» BRIEF: Within the data below, copy each line where the string "will" is found.
>>>
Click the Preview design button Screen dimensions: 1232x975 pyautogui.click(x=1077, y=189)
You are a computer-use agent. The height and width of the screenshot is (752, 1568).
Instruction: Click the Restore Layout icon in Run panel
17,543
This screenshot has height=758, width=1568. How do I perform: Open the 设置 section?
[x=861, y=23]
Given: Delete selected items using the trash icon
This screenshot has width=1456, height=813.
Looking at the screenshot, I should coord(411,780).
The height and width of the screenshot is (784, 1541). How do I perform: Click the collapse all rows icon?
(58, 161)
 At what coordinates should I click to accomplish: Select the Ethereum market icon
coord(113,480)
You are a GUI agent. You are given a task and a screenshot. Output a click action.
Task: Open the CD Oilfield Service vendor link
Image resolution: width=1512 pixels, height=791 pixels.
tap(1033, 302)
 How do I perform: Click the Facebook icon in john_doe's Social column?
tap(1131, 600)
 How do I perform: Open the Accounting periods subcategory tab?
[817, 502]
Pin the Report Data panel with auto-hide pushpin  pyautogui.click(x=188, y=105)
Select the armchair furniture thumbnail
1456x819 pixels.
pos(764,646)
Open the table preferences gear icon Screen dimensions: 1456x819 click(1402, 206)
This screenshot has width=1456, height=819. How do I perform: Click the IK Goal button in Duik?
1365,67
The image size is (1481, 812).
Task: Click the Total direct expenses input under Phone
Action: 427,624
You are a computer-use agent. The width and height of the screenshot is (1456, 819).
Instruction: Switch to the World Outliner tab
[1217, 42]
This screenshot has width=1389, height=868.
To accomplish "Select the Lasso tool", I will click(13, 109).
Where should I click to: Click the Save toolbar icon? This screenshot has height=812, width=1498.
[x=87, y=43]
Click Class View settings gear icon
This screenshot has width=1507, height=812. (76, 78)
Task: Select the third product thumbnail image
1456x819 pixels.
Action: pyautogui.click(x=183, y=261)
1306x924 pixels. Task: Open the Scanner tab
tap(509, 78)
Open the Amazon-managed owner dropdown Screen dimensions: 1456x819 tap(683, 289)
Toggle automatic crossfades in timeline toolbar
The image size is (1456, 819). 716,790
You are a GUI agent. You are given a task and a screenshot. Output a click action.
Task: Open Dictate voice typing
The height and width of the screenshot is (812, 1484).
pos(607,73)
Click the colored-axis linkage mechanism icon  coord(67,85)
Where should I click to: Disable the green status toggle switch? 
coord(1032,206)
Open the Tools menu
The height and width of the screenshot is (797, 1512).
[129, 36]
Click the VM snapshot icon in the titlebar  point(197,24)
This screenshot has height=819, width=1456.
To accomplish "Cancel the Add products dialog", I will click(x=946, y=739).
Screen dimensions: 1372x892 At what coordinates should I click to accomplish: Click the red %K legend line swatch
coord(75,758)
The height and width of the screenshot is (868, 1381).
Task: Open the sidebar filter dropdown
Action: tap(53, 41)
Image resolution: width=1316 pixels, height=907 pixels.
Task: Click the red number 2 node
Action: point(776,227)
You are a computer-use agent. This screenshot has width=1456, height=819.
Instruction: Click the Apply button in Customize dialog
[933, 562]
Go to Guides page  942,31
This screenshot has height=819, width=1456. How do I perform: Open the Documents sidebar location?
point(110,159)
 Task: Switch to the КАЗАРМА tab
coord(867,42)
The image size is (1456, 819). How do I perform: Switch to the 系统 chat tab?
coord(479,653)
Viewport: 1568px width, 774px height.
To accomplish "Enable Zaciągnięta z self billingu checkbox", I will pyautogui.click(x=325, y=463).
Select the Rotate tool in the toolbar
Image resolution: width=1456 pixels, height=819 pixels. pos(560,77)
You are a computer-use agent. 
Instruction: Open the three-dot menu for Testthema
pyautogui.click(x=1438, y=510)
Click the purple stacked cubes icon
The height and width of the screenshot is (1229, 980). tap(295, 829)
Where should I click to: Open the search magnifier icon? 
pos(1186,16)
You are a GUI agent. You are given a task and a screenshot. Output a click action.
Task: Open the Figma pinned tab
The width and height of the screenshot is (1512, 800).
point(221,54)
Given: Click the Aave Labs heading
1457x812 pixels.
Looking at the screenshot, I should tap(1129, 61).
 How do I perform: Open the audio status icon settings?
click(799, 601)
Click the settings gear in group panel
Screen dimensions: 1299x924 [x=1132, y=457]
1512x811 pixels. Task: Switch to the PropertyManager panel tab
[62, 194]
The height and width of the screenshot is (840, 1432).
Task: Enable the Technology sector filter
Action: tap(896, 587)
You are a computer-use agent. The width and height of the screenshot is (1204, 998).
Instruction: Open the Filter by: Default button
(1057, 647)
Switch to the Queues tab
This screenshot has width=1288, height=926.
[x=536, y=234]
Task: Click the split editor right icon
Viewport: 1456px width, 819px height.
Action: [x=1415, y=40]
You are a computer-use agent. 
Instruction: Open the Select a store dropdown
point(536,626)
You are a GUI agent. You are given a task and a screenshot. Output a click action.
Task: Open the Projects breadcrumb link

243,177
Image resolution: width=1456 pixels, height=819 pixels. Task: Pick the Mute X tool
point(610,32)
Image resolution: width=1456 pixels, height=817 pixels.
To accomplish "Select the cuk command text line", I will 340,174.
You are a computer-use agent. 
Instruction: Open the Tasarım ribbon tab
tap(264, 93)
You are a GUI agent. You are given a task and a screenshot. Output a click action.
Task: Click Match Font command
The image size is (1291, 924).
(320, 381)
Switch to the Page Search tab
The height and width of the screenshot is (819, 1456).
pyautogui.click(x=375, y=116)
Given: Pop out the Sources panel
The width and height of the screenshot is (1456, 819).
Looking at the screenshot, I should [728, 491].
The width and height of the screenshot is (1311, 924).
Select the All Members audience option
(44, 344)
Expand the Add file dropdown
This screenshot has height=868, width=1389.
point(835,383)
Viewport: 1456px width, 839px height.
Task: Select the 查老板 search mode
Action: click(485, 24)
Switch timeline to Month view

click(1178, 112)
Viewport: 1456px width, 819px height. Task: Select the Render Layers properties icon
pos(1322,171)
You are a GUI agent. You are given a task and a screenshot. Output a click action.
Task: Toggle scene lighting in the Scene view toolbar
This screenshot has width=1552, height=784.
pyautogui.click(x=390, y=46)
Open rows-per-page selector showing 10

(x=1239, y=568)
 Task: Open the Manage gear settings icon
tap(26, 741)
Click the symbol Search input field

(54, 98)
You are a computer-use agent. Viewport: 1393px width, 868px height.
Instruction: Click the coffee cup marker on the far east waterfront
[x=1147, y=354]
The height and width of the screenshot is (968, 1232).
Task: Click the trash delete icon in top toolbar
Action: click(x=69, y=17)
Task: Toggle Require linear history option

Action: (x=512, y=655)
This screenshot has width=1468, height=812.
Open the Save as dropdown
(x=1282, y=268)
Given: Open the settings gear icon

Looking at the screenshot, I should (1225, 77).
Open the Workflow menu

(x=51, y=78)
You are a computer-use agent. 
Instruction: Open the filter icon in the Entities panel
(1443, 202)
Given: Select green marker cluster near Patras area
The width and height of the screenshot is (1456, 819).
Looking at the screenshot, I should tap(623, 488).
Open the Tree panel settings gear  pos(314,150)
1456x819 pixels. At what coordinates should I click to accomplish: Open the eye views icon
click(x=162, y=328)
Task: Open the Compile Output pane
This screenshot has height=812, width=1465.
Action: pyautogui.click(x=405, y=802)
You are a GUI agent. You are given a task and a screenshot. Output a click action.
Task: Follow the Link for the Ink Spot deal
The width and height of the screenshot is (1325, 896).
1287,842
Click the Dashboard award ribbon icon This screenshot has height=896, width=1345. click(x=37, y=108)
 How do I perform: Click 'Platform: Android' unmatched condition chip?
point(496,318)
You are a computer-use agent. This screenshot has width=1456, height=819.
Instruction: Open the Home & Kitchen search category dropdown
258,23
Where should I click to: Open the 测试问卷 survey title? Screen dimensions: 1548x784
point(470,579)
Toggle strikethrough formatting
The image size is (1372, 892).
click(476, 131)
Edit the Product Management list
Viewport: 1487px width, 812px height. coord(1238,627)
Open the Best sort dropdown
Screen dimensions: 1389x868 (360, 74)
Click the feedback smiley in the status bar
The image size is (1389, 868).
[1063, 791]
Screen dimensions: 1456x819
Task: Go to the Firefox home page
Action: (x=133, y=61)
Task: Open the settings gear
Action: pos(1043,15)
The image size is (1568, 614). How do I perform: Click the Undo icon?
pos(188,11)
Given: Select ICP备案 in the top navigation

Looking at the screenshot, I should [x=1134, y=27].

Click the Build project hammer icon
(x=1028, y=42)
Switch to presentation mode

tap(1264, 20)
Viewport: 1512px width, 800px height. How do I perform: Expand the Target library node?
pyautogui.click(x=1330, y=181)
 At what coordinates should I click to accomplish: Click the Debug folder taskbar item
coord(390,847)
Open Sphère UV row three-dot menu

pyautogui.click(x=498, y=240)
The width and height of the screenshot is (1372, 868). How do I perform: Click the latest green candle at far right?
<<<
» OUTPUT:
To accomplish "Select the Lasso tool", I will click(13, 109).
To accomplish "Cancel the Add products dialog", I will click(x=946, y=739).
To accomplish "Enable Zaciągnięta z self billingu checkbox", I will pyautogui.click(x=325, y=463).
To accomplish "Select the cuk command text line", I will 340,174.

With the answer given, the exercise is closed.